Moreover, aside from committing the offenses of first-degree assault and driving under the influence, Stacks committed the separate felony of tampering with evidence, AS 11.56.610(a)(1), when he prevailed on McKernan to remove the beer from his vehicle and hide it. Stacks was not prosecuted for this additional felony, but this information was presented at trial and in the pre-sentence report.

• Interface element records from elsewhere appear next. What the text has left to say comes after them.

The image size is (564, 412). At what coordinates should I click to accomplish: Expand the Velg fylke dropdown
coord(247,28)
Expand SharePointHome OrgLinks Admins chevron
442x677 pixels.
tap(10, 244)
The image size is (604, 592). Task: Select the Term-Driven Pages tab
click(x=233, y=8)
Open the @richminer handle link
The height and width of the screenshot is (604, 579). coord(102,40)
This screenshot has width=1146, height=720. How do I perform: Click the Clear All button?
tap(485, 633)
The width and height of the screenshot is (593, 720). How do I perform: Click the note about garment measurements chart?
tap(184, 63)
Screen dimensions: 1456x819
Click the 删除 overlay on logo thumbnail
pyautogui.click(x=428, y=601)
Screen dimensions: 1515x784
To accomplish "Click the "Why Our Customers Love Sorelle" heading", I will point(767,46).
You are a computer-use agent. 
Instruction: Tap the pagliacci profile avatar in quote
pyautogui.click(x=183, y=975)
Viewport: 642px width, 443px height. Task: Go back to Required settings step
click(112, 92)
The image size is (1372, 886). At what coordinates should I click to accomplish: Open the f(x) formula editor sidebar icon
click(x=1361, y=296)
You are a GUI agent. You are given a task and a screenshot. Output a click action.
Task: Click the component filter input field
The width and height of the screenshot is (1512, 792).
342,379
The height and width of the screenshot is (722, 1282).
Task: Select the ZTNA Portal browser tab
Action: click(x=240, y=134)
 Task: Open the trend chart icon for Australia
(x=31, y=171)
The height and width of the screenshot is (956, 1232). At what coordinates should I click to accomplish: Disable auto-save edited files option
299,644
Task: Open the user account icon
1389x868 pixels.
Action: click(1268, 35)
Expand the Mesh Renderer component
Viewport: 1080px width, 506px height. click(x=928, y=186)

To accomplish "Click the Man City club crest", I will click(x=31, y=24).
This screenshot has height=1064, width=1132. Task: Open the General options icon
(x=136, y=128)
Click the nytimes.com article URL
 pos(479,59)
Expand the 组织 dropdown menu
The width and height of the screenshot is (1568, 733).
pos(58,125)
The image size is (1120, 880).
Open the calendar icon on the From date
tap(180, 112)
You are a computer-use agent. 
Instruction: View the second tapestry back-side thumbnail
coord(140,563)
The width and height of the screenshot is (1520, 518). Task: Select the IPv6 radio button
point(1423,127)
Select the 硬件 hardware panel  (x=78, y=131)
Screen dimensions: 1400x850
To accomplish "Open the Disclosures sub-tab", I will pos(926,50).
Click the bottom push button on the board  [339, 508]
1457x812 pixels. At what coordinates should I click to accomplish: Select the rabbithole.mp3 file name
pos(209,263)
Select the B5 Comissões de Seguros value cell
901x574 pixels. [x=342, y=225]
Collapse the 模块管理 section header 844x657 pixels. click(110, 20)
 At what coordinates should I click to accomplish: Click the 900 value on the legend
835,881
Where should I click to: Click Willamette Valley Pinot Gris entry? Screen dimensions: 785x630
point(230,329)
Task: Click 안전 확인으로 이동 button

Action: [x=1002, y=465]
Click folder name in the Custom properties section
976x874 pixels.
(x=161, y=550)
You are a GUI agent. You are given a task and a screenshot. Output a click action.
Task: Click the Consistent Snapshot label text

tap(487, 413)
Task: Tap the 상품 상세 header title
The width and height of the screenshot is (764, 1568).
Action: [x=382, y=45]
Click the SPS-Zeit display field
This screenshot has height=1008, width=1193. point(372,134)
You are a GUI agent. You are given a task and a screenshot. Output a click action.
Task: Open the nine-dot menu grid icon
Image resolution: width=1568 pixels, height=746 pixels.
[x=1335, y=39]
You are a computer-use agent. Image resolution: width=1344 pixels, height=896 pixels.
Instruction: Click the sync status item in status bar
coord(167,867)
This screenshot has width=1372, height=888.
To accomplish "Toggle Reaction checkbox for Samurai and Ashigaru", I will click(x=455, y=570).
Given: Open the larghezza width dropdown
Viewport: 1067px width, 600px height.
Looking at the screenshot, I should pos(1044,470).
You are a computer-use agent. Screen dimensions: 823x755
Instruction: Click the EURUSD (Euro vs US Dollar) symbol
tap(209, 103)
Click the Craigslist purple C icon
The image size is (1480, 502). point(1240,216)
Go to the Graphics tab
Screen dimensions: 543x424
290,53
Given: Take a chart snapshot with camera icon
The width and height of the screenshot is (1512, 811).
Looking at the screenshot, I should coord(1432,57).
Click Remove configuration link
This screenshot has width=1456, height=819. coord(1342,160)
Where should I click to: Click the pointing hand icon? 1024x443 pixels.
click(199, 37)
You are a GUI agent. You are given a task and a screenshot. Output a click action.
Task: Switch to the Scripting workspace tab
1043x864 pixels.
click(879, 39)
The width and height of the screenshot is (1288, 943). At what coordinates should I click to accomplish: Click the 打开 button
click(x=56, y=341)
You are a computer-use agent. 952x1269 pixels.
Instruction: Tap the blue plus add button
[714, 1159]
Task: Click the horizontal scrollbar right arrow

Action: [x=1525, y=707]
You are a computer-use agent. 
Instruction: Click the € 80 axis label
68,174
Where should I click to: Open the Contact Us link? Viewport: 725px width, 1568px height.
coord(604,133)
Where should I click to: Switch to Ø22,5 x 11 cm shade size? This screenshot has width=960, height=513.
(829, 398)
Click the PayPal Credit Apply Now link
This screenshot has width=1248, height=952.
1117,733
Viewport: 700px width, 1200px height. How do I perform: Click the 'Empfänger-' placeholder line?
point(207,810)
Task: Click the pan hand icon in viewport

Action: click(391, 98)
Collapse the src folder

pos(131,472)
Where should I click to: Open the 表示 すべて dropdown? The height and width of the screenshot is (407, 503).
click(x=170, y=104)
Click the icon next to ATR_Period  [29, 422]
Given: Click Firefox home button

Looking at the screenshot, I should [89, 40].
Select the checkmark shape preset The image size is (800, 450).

At the sentencing hearing, the judge noted that Stacks was a middle-aged offender (he was 47 years old at the time of sentencing), and that he had one prior conviction for driving under the influence (from three years before). Based on these factors, the sentencing judge stated that she had "some concern" about Stacks's potential for rehabilitation. And when she sentenced Stacks, the judge offered a lengthy analysis of Stacks's case under the Chaney criteria — i.e., the sentencing goals codified in AS 12.55.005.2

Given the superior court's discussion of those sentencing goals, and given the record in this case, we conclude that the court had ample reasons for sentencing Stacks to serve 8 years — a sentence in the middle of the applicable sentencing range.3

The judgement of the superior court is AFFIRMED.

FootNotes


* Sitting by assignment made pursuant to Article IV, Section 16 of the Alaska Constitution and Administrative Rule 24(d).
1. AS 11.41.200(b).
2. See State v. Chaney, 477 P.2d 441, 444 (Alaska 1970).
3. See McClain v. State, 519 P.2d 811, 813-14 (Alaska 1974) (an appellate court is to affirm a sentencing decision unless the decision is clearly mistaken).